I’m going to be honest here…

I kinda bullshitted on this painting. I didn’t even do a process video for this one. When I began this piece, I first was messing around with materials and paper just creating scribbles, doodles, and anything. That’s when I heard that voice in my head again tell me “I want to paint”. Ah, finally my inner spirit seemed to have waken up from her notorious slumber. I grabbed my canvas and with no idea of what she was about to create, I began painting. I followed the same concept as last time with “Key to Happiness” where I just started off of one color and just go from there. Halfway through though I suddenly felt a drop in motivation…I began to question myself…everything about myself. I had a solid teal canvas and stared at it for almost 30 minutes to an hour wondering “okay what’s next”

I began to think about my dreams a lot. See, I’m always dreaming of portals and entering into different realms, time periods, and looping through dimensions as if I’m so kind of time traveler. I even remember the places I’ve been and the years. Like I’m always on some kind of escape route to anywhere but here. Still looking at the canvas I was starting to get frustrated. I began to think about my living situation. It’s like I rarely get any peace here and it affects my creativity. It put my creative inner spirit in a slumber and it’s hard to get her out of it.
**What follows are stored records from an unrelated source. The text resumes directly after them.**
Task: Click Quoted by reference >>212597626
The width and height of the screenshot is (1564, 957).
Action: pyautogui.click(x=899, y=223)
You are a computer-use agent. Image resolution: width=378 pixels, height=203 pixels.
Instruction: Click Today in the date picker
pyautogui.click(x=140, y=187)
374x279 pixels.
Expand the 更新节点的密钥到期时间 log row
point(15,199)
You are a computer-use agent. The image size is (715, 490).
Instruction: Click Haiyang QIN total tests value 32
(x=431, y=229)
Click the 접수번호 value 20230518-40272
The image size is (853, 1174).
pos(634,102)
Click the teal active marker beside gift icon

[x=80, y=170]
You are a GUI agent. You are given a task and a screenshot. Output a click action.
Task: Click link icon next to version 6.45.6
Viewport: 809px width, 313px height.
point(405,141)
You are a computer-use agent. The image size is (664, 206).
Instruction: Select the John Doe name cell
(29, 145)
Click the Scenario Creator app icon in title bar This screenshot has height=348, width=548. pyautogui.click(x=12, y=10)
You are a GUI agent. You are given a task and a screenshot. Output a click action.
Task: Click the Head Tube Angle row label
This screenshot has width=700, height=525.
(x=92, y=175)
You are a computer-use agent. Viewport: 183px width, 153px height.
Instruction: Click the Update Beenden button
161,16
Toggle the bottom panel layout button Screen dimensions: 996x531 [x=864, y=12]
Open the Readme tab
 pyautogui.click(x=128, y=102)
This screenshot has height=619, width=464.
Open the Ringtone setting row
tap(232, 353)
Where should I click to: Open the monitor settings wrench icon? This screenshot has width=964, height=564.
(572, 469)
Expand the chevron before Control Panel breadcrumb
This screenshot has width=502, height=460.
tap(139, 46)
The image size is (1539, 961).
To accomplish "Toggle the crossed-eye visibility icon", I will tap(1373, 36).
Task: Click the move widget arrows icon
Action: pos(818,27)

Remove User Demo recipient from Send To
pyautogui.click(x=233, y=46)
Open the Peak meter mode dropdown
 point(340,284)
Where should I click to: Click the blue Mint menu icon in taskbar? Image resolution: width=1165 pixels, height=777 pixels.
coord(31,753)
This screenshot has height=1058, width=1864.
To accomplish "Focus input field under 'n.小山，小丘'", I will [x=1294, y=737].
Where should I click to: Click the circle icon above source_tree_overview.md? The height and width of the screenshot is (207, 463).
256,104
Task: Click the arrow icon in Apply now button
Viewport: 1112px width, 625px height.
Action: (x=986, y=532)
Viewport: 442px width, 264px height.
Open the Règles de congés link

But, I was trying, I was really trying.

Still more time goes by and I’m looking at the canvas, feeling discouraged, feeling empty, and I began to even question “Am I really an artist?” it was then I pretty much was like fuck it and did whatever and was pretty bullshitting. It started with clouds and the golden door, which actually was meant to be a building but when I painted it I was like “eh, it’s a door now” then the two realms. One place cold and frozen. I hate the cold by the way, I’m not a winter person at all. This place has the door, a locked door, the golden door to better circumstances than where it is now. The other realm blossoming with new life, with an open portal. Like I said before in my dreams I’m always transporting through different realms. I suppose deep down in my subconscious mind all I really want to do is…

Get away…

Yet, I feel like I can’t. I feel like I’m trapped. No matter how many times I dream of these forever getaway places I’m trapped…and all I want is be free.